Giant diesel sculpture reveals what city dwellers breathe in

Issue date: 07 June 2018


A sculpture designed to make air pollution visible to the public will be on display as part of a UWE Bristol public engagement project.

Artist Luke Jerram's Inhale sculpture depicts a diesel soot particle three million times its actual size. The 3m-high artwork commissioned by the University will make its first public appearance at the Festival of Nature in Bristol on the weekend of June 9-10.

The artwork, part of creative engagement project Our City Our Health, aims to draw people's attention to the health impacts of poorly designed cities. Created by Jerram - the acclaimed artist behind the Museum of the Moon (currently touring internationally) and the giant waterslide 'Park and Slide' in Bristol's Park Street in 2014 - the sculpture is intended to spark conversations around what we can all do to shape our city for the better.

Jerram, a Visiting Senior Research Fellow at UWE Bristol, said: "The artwork was in part inspired by the recent Volkswagen diesel scandal and a friend whose young child suffers from asthma."

Diesel soot was chosen as the focus of the artwork as diesel vehicles are a significant contributor towards air pollution in the UK in particular. In Bristol, air pollution is thought to contribute to five deaths a week. Materials used in the sculpture reflect the makeup of an emitted diesel soot particle, with coal representing the particle's black carbon, pyrite representing the metal residue shed from exhaust and brake pads and calcite to represent the chipped road surface.

Our City Our Health is supporting research project UPSTREAM, funded by the Wellcome Trust and led by UWE Bristol. UPSTREAM is a cross-disciplinary project combining expertise from economics, public health and ecology, and backed by a panel of experts in urban development, policy and impact. The team has been working collaboratively with Our City Our Health, also funded by the Wellcome Trust. Working with some of Bristol's best-loved artists, Our City Our Health will be capturing public opinion on priorities for healthier, more sustainable cities throughout 2018.
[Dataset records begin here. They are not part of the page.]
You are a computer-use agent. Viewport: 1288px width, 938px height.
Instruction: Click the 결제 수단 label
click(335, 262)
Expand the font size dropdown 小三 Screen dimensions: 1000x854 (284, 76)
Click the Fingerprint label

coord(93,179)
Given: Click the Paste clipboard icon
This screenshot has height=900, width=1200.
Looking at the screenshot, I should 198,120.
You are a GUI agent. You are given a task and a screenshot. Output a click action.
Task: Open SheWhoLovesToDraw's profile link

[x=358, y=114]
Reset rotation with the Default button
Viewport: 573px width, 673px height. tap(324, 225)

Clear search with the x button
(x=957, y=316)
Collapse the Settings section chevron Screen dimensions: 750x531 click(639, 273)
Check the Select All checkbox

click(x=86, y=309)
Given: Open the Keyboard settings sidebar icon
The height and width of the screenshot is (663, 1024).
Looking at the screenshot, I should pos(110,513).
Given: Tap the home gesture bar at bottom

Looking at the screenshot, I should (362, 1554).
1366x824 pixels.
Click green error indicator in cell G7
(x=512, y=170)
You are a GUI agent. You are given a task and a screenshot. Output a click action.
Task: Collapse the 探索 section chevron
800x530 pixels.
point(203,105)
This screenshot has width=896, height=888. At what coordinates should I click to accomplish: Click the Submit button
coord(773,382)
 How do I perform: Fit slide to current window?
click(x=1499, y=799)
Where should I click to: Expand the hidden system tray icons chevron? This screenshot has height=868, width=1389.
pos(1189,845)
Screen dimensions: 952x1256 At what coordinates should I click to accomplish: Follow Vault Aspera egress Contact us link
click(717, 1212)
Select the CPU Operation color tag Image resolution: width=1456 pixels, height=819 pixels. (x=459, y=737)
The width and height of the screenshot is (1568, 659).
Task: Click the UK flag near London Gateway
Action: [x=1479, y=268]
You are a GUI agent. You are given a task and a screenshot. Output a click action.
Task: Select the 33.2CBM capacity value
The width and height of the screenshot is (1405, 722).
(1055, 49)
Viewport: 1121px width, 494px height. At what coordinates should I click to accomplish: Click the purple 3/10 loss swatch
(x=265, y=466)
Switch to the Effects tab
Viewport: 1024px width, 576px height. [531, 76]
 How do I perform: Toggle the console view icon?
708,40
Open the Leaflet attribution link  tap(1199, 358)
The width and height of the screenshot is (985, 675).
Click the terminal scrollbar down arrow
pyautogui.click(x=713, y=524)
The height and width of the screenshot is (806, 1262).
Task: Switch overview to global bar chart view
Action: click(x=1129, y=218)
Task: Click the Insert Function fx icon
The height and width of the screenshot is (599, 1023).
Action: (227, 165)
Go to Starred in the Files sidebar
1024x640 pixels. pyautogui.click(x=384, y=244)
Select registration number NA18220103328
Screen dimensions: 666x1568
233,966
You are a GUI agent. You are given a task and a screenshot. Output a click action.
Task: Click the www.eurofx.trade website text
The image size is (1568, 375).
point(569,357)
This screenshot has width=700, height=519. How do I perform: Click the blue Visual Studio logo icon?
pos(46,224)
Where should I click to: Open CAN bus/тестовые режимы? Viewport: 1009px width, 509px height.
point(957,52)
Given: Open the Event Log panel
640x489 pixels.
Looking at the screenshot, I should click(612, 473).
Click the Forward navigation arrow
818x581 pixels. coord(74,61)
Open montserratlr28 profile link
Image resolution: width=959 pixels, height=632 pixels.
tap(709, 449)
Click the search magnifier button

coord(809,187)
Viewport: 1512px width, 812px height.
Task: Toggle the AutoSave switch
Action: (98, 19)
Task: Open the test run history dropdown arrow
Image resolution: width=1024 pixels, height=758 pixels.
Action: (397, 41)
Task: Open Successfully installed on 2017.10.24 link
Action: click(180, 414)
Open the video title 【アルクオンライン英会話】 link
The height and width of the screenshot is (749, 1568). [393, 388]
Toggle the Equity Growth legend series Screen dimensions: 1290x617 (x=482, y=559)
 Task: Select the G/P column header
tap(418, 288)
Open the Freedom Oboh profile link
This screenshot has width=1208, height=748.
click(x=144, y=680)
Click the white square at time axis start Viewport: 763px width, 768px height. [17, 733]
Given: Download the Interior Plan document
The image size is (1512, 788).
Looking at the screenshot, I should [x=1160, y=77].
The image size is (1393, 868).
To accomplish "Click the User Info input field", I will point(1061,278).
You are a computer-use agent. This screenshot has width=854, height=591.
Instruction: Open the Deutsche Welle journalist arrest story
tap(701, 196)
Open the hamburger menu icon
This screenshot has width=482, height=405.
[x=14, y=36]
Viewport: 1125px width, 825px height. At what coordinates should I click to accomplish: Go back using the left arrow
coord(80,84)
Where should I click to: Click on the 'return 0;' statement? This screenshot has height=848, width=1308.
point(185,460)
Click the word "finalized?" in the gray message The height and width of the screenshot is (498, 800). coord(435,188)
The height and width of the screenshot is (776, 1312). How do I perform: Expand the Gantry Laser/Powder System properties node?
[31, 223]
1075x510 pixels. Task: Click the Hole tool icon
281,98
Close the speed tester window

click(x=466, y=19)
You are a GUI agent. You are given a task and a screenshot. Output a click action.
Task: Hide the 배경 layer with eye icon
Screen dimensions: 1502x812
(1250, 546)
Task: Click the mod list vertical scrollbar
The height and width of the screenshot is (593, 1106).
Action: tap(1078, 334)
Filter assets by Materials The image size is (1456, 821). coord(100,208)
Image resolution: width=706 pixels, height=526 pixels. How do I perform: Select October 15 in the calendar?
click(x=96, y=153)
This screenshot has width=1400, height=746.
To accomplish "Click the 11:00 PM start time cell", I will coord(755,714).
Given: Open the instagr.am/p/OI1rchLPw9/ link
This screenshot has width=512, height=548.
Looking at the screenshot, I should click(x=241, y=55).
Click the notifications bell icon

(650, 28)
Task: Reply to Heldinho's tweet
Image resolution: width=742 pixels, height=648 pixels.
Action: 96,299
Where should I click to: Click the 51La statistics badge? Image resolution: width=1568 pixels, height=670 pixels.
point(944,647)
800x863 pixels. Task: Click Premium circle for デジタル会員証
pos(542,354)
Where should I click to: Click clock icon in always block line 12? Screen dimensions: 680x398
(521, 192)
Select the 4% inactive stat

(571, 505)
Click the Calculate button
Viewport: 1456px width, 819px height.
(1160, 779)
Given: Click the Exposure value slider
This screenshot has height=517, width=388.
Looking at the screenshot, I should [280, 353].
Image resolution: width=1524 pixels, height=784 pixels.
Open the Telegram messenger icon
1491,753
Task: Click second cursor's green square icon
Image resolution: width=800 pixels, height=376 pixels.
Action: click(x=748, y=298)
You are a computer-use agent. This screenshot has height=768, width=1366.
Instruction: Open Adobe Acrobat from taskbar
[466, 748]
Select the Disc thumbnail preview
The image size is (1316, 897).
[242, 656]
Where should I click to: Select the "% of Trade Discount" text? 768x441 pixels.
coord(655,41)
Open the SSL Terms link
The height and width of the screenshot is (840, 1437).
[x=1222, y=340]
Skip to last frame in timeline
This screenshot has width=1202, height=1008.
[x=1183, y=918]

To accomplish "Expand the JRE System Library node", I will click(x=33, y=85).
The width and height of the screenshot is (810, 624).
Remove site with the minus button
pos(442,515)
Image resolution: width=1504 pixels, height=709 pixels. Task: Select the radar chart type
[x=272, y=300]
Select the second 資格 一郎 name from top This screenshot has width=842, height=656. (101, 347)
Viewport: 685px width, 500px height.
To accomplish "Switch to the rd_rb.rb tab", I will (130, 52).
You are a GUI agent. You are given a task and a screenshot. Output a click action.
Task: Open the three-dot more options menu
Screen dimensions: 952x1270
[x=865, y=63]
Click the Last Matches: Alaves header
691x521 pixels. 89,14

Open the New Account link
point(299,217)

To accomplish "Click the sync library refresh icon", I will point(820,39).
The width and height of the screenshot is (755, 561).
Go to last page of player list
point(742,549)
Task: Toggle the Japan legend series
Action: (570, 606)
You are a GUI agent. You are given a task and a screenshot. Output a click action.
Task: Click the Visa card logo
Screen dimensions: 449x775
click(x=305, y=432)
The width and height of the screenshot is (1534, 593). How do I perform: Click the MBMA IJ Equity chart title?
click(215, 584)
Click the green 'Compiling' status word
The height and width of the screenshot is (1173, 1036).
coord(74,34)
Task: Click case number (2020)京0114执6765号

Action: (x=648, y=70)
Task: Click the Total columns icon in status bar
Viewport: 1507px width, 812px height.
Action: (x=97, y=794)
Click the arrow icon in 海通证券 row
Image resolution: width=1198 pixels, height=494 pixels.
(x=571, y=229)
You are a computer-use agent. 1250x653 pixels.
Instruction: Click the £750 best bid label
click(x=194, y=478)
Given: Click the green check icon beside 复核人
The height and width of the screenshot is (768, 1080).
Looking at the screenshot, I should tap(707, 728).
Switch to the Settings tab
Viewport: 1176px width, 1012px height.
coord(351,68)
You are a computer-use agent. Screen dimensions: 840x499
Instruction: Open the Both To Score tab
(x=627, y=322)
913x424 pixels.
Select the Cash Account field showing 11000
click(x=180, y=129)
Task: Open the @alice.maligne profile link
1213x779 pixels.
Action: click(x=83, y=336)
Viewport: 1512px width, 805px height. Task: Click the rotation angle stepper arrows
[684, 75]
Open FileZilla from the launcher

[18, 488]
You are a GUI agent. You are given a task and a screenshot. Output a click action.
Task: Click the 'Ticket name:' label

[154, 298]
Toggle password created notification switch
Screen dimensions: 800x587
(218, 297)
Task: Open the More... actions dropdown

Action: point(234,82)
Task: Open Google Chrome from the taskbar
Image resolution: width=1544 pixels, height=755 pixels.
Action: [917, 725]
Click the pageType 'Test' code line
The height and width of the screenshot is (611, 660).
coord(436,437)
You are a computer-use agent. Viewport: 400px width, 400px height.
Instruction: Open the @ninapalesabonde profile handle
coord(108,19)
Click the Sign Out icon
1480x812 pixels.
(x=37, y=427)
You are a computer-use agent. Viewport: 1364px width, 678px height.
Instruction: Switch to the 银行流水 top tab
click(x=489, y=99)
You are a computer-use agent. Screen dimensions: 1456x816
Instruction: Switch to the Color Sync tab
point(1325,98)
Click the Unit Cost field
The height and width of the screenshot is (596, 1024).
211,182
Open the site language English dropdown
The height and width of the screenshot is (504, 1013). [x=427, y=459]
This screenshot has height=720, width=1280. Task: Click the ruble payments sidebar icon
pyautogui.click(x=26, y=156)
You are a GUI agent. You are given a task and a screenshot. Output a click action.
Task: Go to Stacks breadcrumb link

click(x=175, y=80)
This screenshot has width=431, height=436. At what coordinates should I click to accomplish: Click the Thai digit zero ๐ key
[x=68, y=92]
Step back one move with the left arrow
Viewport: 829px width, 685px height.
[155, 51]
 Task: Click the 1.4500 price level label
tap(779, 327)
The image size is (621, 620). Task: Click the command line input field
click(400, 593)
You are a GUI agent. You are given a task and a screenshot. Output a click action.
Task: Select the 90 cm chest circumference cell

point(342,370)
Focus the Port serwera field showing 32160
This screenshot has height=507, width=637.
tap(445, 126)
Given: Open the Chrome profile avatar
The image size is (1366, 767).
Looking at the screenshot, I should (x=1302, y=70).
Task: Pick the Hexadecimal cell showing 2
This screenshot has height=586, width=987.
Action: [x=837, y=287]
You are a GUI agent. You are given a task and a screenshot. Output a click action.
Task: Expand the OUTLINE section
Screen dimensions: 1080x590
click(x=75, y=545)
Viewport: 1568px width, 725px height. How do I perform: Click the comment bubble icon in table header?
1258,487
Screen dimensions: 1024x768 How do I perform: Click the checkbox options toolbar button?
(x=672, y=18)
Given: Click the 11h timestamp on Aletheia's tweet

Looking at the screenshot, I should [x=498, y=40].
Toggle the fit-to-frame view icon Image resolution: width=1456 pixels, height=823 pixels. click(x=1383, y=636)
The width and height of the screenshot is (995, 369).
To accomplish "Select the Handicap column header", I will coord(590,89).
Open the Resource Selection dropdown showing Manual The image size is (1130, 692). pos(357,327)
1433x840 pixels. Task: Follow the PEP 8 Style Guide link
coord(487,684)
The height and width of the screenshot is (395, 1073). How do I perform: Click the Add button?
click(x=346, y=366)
Dr Ben Williams, Research Associate at UWE Bristol's Air Quality Management Resource Centre and UPSTREAM Project Manager, said: "The components of a healthy urban environment are hard to visualise and, as a consequence, difficult to grasp. UPSTREAM's research highlights the economic and health impacts of unhealthy urban environments through a robust academic study of what they are really costing us. Inhale brings air pollution, an invisible, yet significant urban public health burden, to light and in doing so, opens a conversation on the wider health determinants of our built environment."

Professor James Longhurst, Assistant Vice-Chancellor for Environment and Sustainability at UWE Bristol, said: "I am delighted and impressed at the sculpture Luke Jerram has produced to make invisible air pollution visible. Air pollution is a major cause of ill health and this impressive sculpture will encourage debate and I hope action on the impact of air pollution on public health."

Notes to editors:

UWE Bristol is part of an international academic consortium working on UPSTREAM, in partnership with urban development and research consultancy, Daniel Black and Associates (db+a), and the University of Bath, with support from the University of Washington and United Nations University.

Our City Our Health is a UWE Bristol creative engagement project working with UPSTREAM researchers and Bristol-based citizens and organisations on understanding the city's priorities for achieving healthy urban development. Find out more at @ShapeOurCity or at http://bit.ly/ShapeOurCity from 8 June.

Luke Jerram's multidisciplinary practice involves the creation of sculptures, installations and live arts projects. Living in Bristol but working internationally for 20 years, Jerram has created a number of extraordinary art projects which have excited and inspired people around the globe. In Bristol he is known for Park and Slide, the waterslide he installed down Park street, Glass Microbiology, the glass sculptures of viruses presented in WeTheCurious 2017 and Play Me I'm Yours, his installation of street pianos installed across Bristol in 2017. www.lukejerram.com

Festival of Nature

The Festival of Nature is an initiative of the Bristol Natural History Consortium, which is a charitable collaboration between 13 of the biggest natural history organisations in the city.

The Festival of Nature aims to:

· Inspire greater engagement with and action for nature through accessible, celebratory public events that attract new audiences and widen participation;

· Raise awareness of further opportunities to engage with and take action for nature;

· Recognise and enhance the region's reputation as a leading centre for conservation, environmental research and public engagement with nature.

This year, UWE Bristol projects being showcased at the festival include:

· Oral Malodour: research exhibit in conjunction with Colgate exploring malodour in orally healthy adults and its application in the detection of disease.

· ClairCity: interactive technology based exhibit including a demo of the ClairCity air pollution game.

· Mastermind/Chinese Whispers: exhibit exploring changes in cell DNA messages.

· Capturing the Natural World: photography-based exhibit exploring interaction with nature through images.